● Passage to read
On the plane yesterday, I was forced to listen to a painful dialogue between a young boy and his hip young dad, who was bordering a little too much on the friend side and not enough on the dad side. The dialogue sounded a lot like bickering, where the dad was trying to prove the kid wrong and everything was negotiated. All the while, the dad tried to insert valuable life lessons into the exchange.
When I first started listening in (for the record, I wasn't intentionally trying to eavesdrop- I was trying to read my book, but they were being so loud, as if the dad thought everyone on the plane would find this exchange endearing instead of repulsive), the kid was pretending to break his dad's fingers and was actually trying to pull them back. The dad said, "Don't break Daddy's fingers. Dad needs his fingers to work. I'm very protective of my hands. How will I cut hair without my hands?" The kid, still yanking on his dad's fingers, replied, "I want to break them!!" "If you break them, how am I going to make any money to buy you things? I need my hands to work," the dad explained patiently. I frowned at this twisted logic. Shouldn't the kid not want to break his dad's fingers simply because it's the wrong thing to do? Was he teaching him that only in situations where it's financially profitable for you should you do the right thing? I tried to focus back in on my book, but at the same time was fascinated by their dynamic and couldn't help but listen.
At one point, the child said that he was not going to ski- clearly trying to get a reaction from his dad who wanted him to ski, but wanted him to go to ski school. Except it was all framed in the form of questions: "Don't you think it would be better for you to learn a little more and get a little better in ski school? Do you think you remember the pizza and french fries? Don't you think you need to practice a little more in ski school?" To which the child answered "no, yes, no." He was headstrong and adamantly opposed to going ski school. After a lot of back and forth, the dad tried to slyly change the subject and talked over the kid, who was still repeating that he was NOT going to ski at ALL. The dad squashed the kid's words, wack-a-mole style with his own words, and changed the topic of their conversation to the map of the United States on the complementary airline napkins. "That's where Daddy lives and that's where we came from. Here's where we're going," he explained. I have to say that as a teacher, I appreciated his attempt to infuse the flight and their ear numbing back and forth with some educational value. The kid paused for a second and said, "I want to go to Texas." He must have been pointing to the state, because his dad replied, "Wow, how did you know that was Texas?"
"I just know what shape it has."
"You're so smart! Is there a particular thing about Texas that interests you?"
"Dirt."
"Dirt?"
"They have a lot of dirt.... and if we were there, I could kick it at you."
The dad starts to change the topic again, but the kid continues, "I would make a big pile and just kick it at you!"
My jaw dropped. He could talk like that to his dad and get away with it?? I waited for the dad's reaction. I wished that one of those sensible British nannies from Nanny 911 would drop in, like an emergency oxygen mask, and give him a little guidance... but no such luck. Finally, I managed to tune them out and drift into sleep.

● Saved entries
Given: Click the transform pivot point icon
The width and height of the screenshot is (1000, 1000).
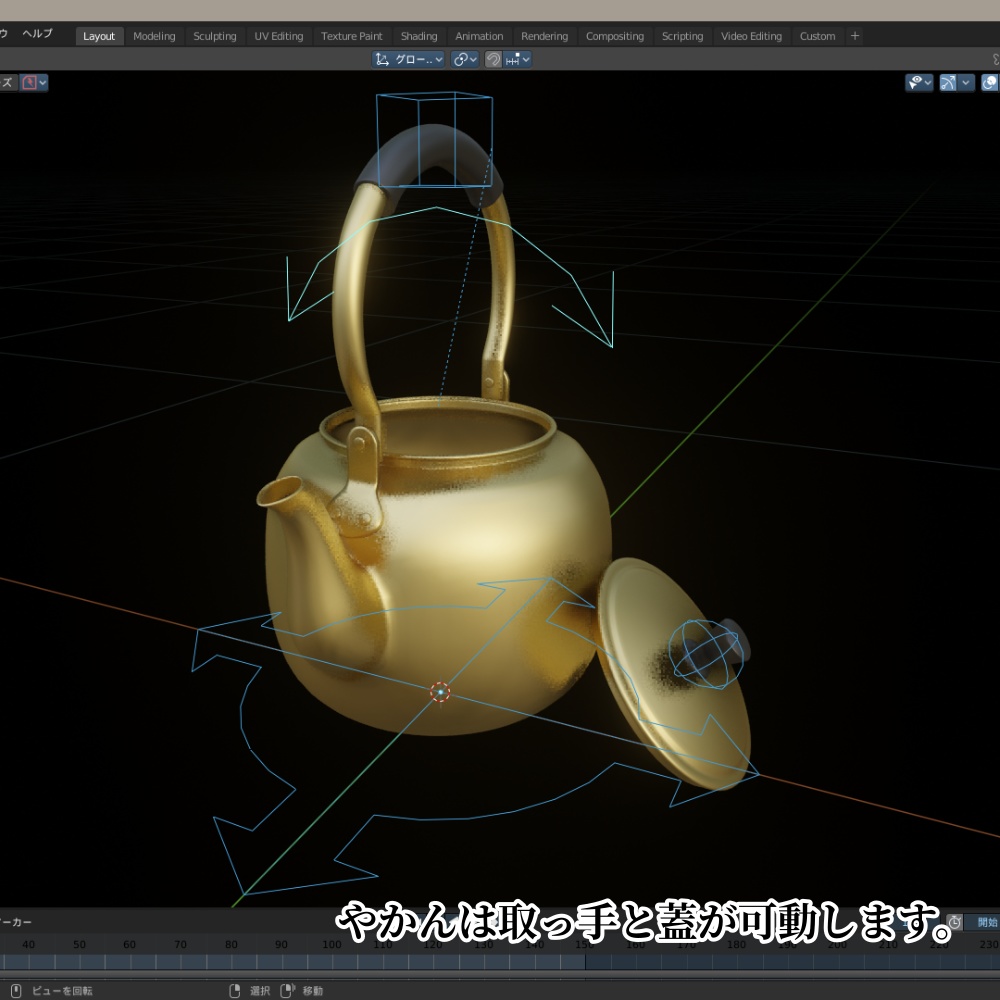Looking at the screenshot, I should tap(461, 58).
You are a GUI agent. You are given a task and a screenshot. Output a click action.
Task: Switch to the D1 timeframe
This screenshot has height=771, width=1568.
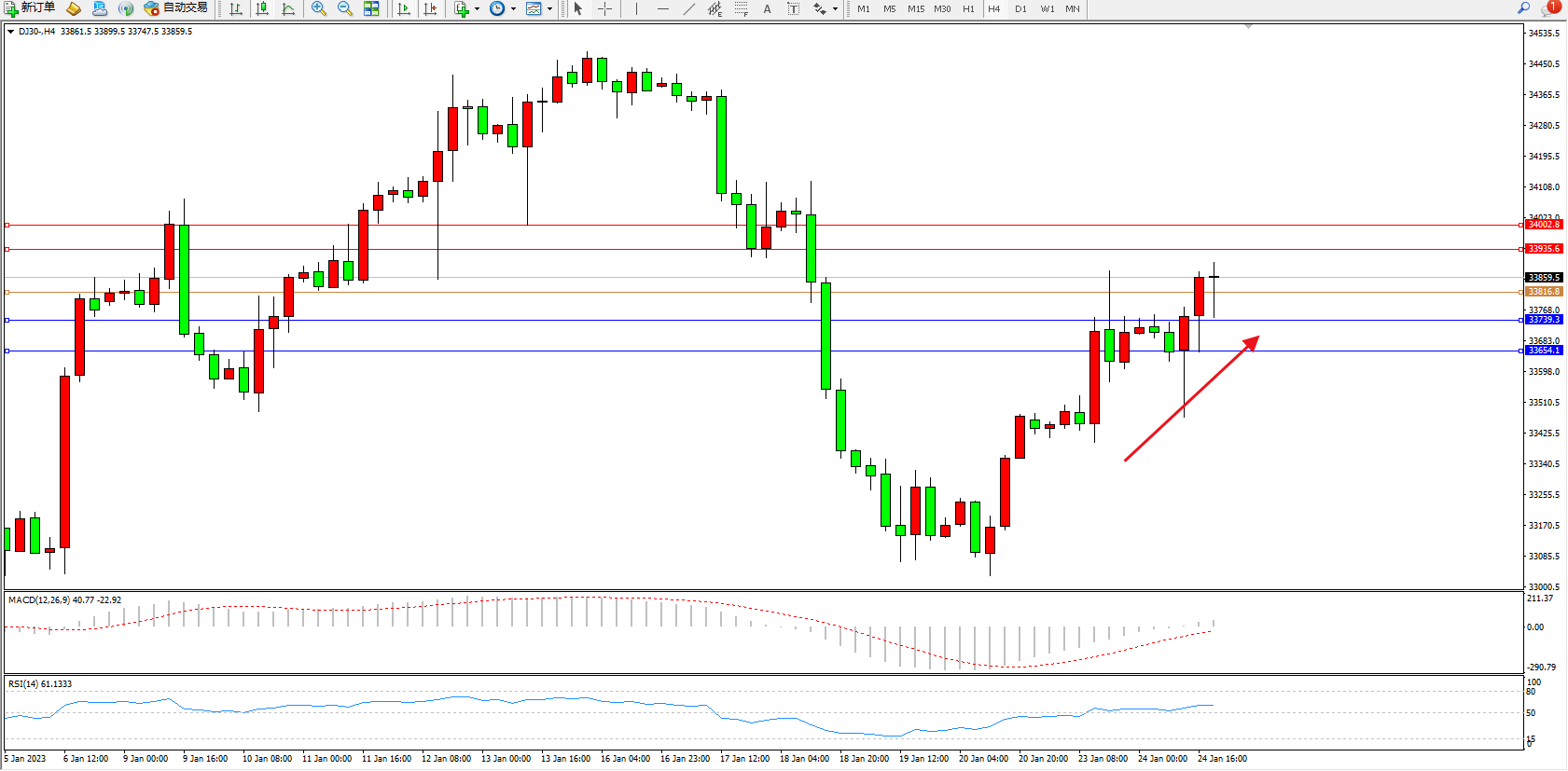pyautogui.click(x=1020, y=8)
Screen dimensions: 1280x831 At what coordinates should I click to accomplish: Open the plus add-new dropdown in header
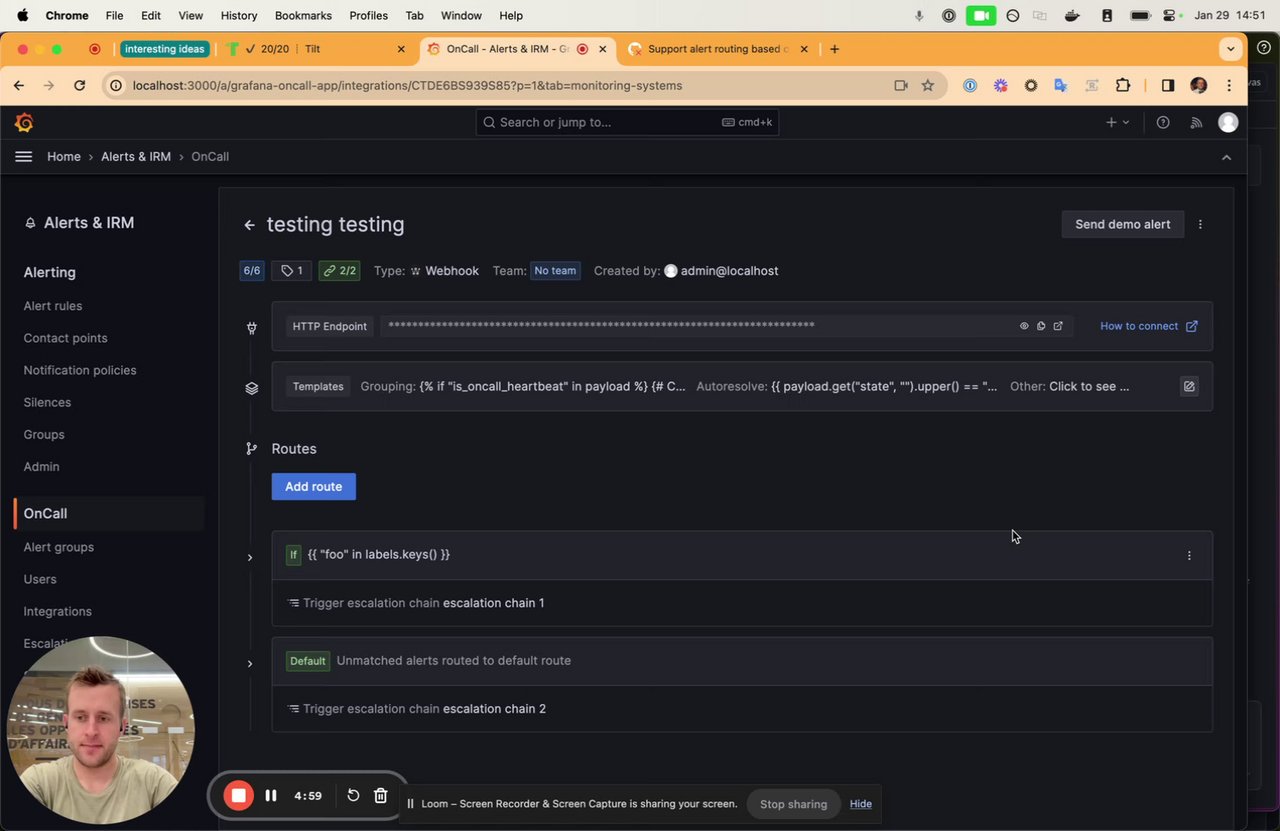pyautogui.click(x=1117, y=122)
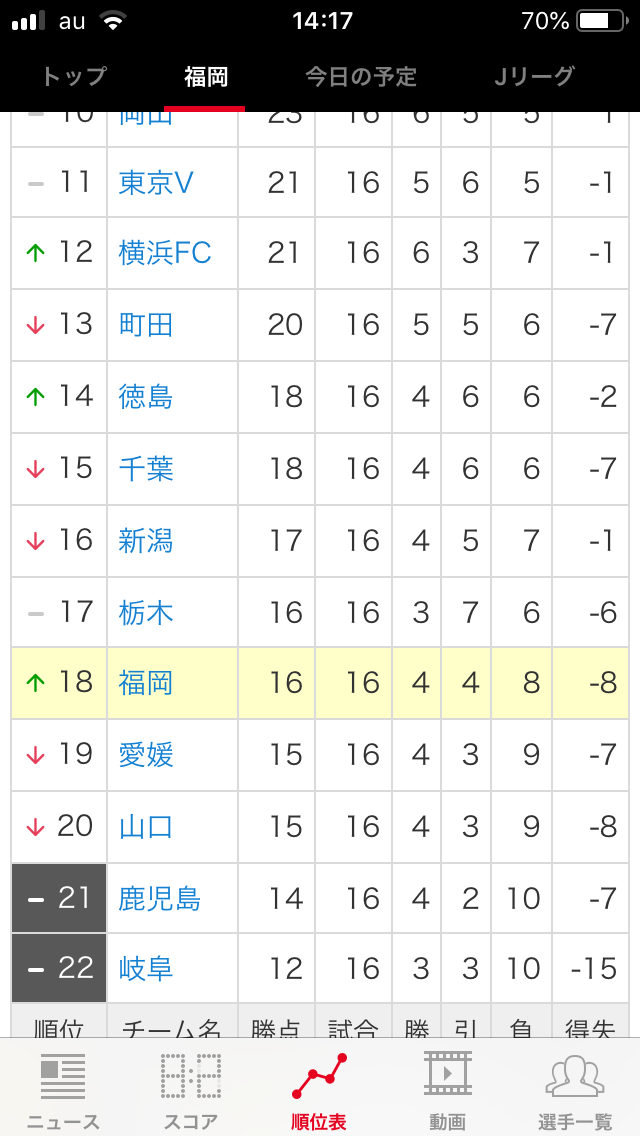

● Work to complete
Answer these questions from the passage about the plane ride:
1. What does the dad say he needs his hands for at work?
2. What was printed on the airline napkins?
3. What does the boy say Texas has a lot of?
These lines come from a different source than the passage about the plane ride.

● Expected output
1. Cutting hair.
2. A map of the United States.
3. Dirt.